The biggest casualties have been banking stocks along with Larsen & Toubro (L&T), suggests data.
LIC's portfolio stood at Rs 14.17 trillion as on March 9, from Rs 14.88 trillion on February 27, 2026 -- a day before the war bugle sounded. That marks a fall of 4.7 per cent or Rs 70,105 crore, data showed.
The calculations are based on the shareholding data compiled from ACE Equity, where LIC held over 1 per cent equity stake.
Meanwhile, on a year-till-date (YTD) basis LIC's total portfolio loss stands at 7.1 per cent, or Rs 1.08 trillion, as of March 9, 2026.
The BSE Sensex and the Nifty 50 had declined around 4.5 per cent each since the start of the West Asia conflict.

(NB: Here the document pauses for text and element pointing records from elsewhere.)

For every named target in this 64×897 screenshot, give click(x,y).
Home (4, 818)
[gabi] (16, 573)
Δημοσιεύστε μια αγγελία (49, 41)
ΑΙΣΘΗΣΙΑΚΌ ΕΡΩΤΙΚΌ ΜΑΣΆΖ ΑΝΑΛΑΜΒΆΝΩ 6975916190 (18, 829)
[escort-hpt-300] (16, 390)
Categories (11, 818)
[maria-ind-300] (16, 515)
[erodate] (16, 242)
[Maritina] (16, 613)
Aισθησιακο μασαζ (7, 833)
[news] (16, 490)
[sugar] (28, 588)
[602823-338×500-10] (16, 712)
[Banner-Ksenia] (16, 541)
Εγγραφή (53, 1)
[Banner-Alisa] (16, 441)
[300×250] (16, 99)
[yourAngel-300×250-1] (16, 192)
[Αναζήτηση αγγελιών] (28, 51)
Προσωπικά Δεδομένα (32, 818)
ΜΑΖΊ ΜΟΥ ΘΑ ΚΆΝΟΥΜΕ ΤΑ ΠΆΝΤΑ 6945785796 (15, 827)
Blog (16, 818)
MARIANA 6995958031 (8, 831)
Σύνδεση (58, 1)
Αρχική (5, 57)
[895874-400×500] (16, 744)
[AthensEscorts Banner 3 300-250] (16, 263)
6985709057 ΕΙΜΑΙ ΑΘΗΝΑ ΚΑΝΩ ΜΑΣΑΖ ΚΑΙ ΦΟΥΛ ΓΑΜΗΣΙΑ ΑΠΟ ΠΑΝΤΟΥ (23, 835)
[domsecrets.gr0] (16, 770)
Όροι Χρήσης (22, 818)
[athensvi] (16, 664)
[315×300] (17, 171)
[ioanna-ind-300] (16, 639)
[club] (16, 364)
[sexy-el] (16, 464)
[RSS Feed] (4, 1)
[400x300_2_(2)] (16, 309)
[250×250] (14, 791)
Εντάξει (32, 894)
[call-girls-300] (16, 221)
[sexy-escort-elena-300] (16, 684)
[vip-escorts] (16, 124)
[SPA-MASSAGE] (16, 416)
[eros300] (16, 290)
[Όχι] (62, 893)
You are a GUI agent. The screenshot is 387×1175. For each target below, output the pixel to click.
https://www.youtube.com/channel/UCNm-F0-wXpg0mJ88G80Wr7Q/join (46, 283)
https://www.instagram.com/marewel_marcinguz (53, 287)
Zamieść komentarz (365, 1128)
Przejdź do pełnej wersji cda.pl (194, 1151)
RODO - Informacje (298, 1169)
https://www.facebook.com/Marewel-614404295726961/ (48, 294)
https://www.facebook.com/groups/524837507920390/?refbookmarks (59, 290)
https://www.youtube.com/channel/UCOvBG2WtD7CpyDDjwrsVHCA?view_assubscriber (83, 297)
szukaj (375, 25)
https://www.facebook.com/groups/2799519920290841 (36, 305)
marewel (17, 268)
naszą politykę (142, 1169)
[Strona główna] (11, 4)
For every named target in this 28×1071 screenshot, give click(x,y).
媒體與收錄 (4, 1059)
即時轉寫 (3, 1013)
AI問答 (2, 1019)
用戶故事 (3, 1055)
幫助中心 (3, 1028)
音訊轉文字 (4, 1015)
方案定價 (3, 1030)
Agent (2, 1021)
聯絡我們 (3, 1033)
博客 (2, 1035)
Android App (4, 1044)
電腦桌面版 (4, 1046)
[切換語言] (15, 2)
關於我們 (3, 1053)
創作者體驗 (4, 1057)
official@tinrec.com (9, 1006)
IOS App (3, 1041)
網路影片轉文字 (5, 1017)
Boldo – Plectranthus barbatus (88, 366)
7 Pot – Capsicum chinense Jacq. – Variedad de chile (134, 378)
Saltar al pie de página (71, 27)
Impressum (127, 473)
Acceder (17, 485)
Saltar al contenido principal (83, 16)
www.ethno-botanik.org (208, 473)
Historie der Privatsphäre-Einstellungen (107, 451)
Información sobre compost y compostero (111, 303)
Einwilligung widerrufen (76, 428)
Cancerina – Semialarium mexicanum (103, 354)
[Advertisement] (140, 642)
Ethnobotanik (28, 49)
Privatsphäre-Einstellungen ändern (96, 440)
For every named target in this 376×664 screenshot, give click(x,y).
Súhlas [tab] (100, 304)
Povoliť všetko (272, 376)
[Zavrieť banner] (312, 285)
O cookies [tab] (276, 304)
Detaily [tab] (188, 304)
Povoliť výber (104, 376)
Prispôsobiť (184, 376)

Compared to the frontline benchmarks, the losses in mid and smallcaps were steeper with the Nifty MidCap index and the Nifty SmallCap index slipping around 5 per cent each during this period.
Banks among worst hit
Over one-fifth (21.8 per cent or Rs 15,293 crore) of LIC's losses, data suggests, were due to a sharp fall in the stocks of State Bank of India, ICICI Bank and HDFC Bank.
That apart, L&T alone saw nearly 11 per cent fall (Rs 7,609 crore) in the insurance behemoth's equity portfolio during this period.
Banking stocks, according to G Chokkalingam, founder and head of research at Equinomics Research, were among the hardest hit, as the war stoked inflation fears and the probability of hike in interest rates, going ahead.
"Possibility of higher inflation due to a rise in oil prices, coupled with fear of higher (interest) rates would have dented banks' earnings. That apart, most banking stocks, especially SBI, did well at the bourses in the last few months. All this triggered a slide in banking stocks amid the geopolitical conflict," he said.
L&T: Significant West Asia exposure
Among other stocks, L&T, where LIC holds 12.7 per cent stake, plunged sharply as West Asia is one of the key markets for the company, analysts said.
In the Q3 FY26 earnings conference call on January 28, 2026, L&T said that out of the international order book of Rs 3.57 trillion, West Asia accounted for around 75 per cent.
Within the West Asian region, L&T has the largest exposure in Saudi Arabia, where hydrocarbon sites are under execution, while renewable and Power transmission and distribution (T&D) operations are spread across the region, an Emkay Global note said.
While it is difficult to assess the current situation, L&T's core earnings could be negatively impacted by 11-12 per cent for FY27E/28E, assuming a three-month execution delay and low order inflow, mainly in the hydrocarbon segment, the report suggested. This is owing to the conflict.
'We see around 10 per cent impact on the FY26 order inflow. For L&T, 12,000-15,000 workers are presently working in West Asia. We see potential risk in terms of execution delay and deferral of fresh awarding in the near term. The stock has reacted negatively, and the core business is trading at FY27/28E P/E of 23/19x. Retain 'Buy' rating, with sum-of-the-parts (SOTP)-based target price of Rs 4,800,' wrote Ashwani Sharma and Abhishek Taparia, analysts tracking the company at Emkay Global.
Those at Motilal Oswal, too, remain bullish on the L&T stock from a long-term perspective but caution against near-term headwinds.
'We adjust our core business valuations to 25x (from 27x) to bake in the current volatile scenario for now and arrive at a revised two-year forward target price of Rs 4,400 (Rs 4,600 earlier). Retain buy rating,' they said in a recent note.